• [WHAT TO PRODUCE]
Your response should contain each line of the data that includes "computer".

• [RAW DATA]
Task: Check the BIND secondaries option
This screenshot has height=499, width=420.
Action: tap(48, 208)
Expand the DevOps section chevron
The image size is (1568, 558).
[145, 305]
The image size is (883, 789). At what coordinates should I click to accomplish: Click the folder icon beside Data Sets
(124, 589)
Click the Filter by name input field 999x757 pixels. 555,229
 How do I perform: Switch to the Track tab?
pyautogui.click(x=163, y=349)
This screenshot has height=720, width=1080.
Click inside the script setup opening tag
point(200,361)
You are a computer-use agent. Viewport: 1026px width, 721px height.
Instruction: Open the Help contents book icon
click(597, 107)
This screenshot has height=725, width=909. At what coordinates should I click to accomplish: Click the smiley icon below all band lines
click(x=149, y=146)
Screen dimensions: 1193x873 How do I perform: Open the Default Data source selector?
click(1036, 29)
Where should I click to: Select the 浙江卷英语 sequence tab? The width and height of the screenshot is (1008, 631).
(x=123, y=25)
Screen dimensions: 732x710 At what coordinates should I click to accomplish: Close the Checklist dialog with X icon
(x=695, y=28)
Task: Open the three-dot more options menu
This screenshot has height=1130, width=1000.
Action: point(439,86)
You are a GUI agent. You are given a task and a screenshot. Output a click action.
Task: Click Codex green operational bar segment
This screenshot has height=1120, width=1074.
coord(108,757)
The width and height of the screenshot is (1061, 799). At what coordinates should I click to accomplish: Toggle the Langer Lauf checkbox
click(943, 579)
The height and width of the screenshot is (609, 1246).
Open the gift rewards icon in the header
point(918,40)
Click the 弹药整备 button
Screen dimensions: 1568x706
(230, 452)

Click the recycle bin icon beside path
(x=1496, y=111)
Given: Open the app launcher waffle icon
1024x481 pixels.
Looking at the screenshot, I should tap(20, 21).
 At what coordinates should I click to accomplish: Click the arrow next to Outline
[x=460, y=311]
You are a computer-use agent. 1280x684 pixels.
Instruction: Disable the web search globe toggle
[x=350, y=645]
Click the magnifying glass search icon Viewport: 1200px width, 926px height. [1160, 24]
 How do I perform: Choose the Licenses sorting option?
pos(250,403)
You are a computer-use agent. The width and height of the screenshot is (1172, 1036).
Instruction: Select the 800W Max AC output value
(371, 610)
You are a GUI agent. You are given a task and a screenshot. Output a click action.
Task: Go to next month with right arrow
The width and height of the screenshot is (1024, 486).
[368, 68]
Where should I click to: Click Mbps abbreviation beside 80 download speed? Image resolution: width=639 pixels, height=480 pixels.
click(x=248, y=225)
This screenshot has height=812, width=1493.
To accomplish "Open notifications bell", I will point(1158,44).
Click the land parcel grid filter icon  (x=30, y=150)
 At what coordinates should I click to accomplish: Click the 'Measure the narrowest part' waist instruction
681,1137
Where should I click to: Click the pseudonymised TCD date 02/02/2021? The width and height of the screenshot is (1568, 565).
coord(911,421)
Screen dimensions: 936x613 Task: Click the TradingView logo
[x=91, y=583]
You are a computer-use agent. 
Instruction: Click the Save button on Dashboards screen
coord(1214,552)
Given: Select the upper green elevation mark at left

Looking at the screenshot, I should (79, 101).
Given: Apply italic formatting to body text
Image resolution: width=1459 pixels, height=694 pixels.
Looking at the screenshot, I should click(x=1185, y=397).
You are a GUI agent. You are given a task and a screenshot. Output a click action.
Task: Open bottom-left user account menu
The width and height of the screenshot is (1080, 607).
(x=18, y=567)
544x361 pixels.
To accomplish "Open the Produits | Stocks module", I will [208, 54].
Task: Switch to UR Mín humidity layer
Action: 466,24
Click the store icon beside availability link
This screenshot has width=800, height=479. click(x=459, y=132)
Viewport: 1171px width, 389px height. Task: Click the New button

• [SOLUTION]
You are a computer-use agent. Viewport: 1026px width, 721px height.
You are a computer-use agent. 1280x684 pixels.
You are a computer-use agent. The width and height of the screenshot is (1172, 1036).
You are a computer-use agent. 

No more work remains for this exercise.